Order. I appreciate that I was not here this morning and did not hear the debate, but there is no need to present the same arguments in the clause stand part debate. Perhaps hon. Members could find some different examples so that we do not just have a re-run of the debate on the amendments.
That was not actually an example I used this morning, but one to which I referred on a separate occasion. That example makes the point well about the importance of balancing process and clinical. I am much more concerned that the NHS should look at where an ambulance trust succeeds in reaching a patient and reviving them so that they make a recovery, rather than simply at the eight-minute
target time for getting to an incident when a 999 call comes in. I would expect a truly independent CHAI to seek to include such examples in its criteria.

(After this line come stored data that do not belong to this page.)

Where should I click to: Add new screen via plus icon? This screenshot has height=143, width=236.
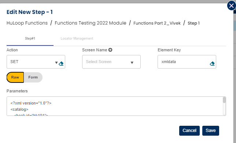tap(110, 50)
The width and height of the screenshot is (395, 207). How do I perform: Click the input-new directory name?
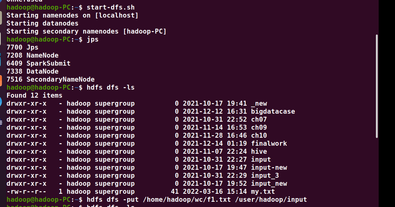pos(269,168)
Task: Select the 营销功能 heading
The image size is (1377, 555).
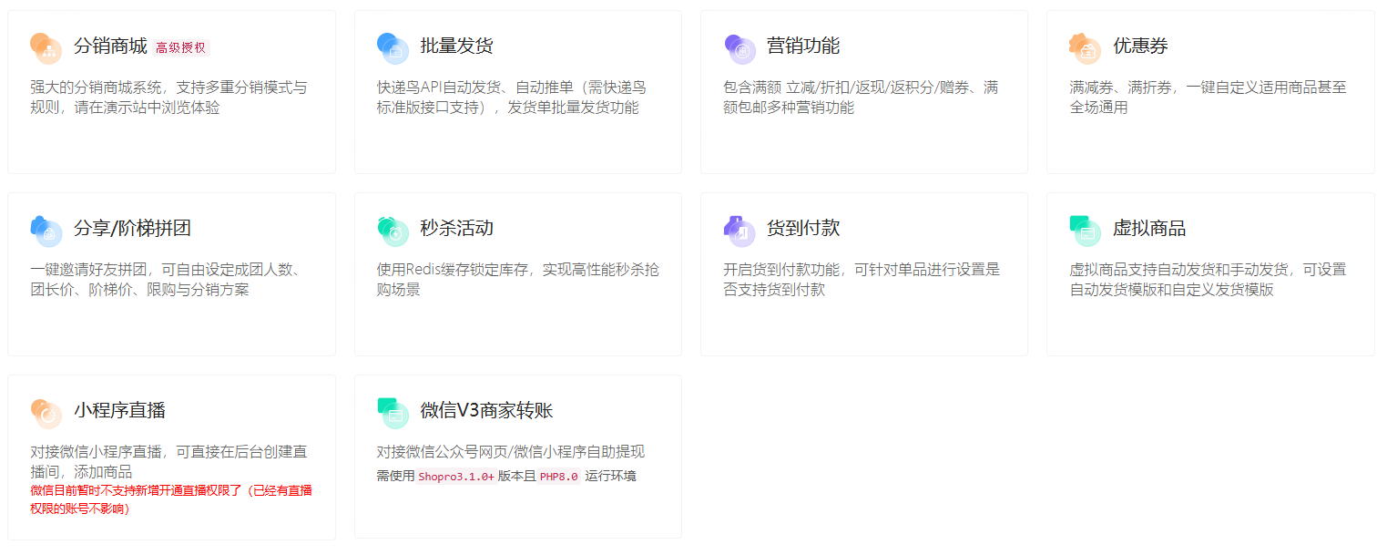Action: tap(802, 46)
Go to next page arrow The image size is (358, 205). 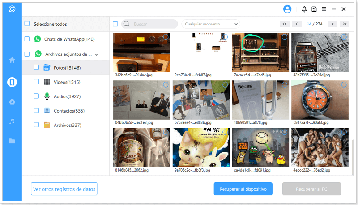pos(332,24)
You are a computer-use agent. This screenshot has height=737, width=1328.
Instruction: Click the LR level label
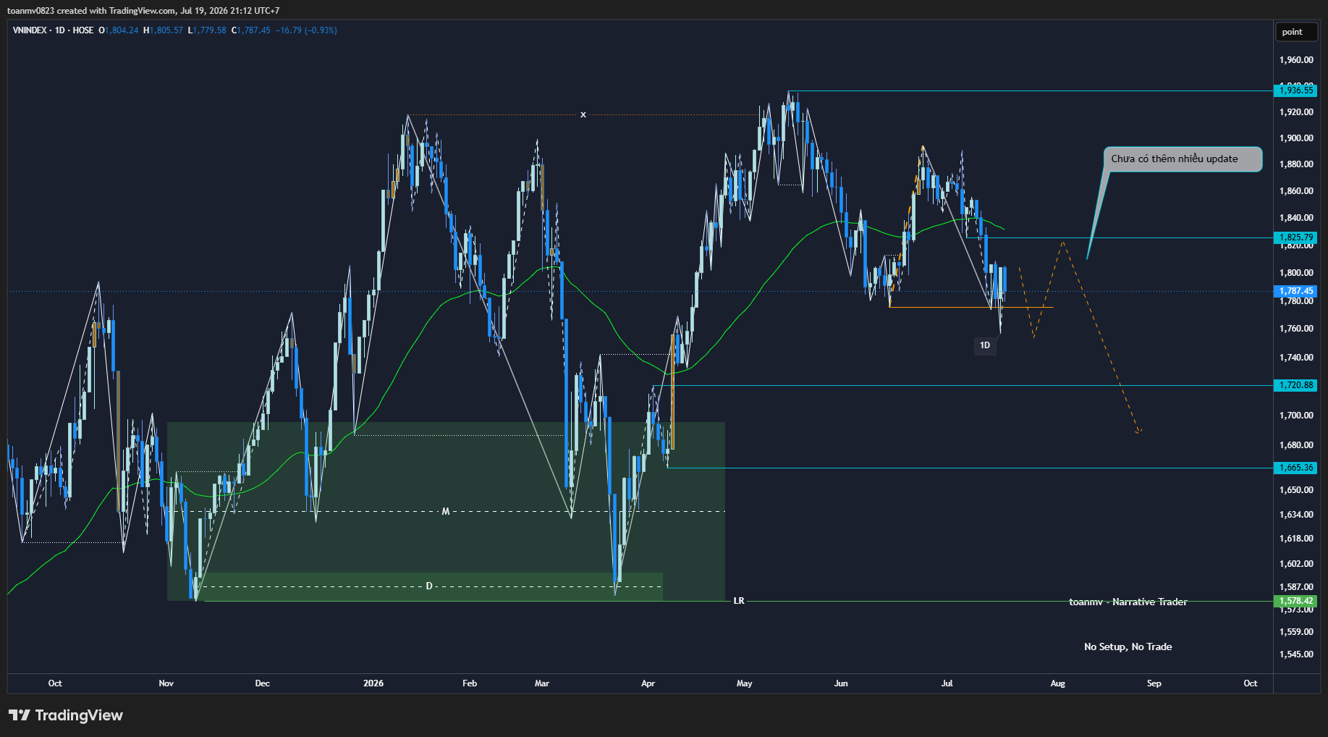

I am anxious about the inevitable pressures of politics; the inevitable pressure of a No. 10 policy unit that needs to be seen to deliver on behalf of its master. There is no doubt that there are too many reports coming out of Whitehall of enthusiasm, to put it kindly, from No. 10 to get things done as quickly as possible, which is leading to a drive for targets that is impeding professionals in their work.
Clearly, CHI has made a valuable contribution but it could be strengthened by having greater independence. None of us would say that the Government did a bad thing in setting up CHI. Governments do good and bad things; the establishment of the commission was a step in the right direction. If CHI were a truly independent body, that would be a step further in the right direction. We are anxious about the retention of ties to Whitehall.
Does the hon. Gentleman agree with the CHI's report, about which a press release was issued yesterday, which described how national standards have led to better and more consistent care, and how investment in new and existing premises have made a difference? The chairman said:
''We do not reach a conclusion that everything is rosy in the NHS, but nor do we conclude that it is generally failing. The bottom line is the NHS as a whole is getting better.''
Thank you, Mr. Griffiths. I was trying to respond to the Under-Secretary, who is hanging on my every word.
I do not doubt the sincerity of the hon. Member for Cardiff, Central, but in return I ask him to accept the Conservative party's desire for as much independence as possible to be given to the new commission. The freer it is from Whitehall, the freer it will be from the Secretary of State's involvement in its work. Thus it will be a genuinely independent scrutineer and watchdog of the performance of the health service, from the work of individual clinicians in hospital units to the work and strategy of the Secretary of State. It can do that job only if it is independent. Too much of the clause, and the Bill, chip away at that independence, and that is not right.
Question put and agreed to.
Clause 51, as amended, ordered to stand part of the Bill.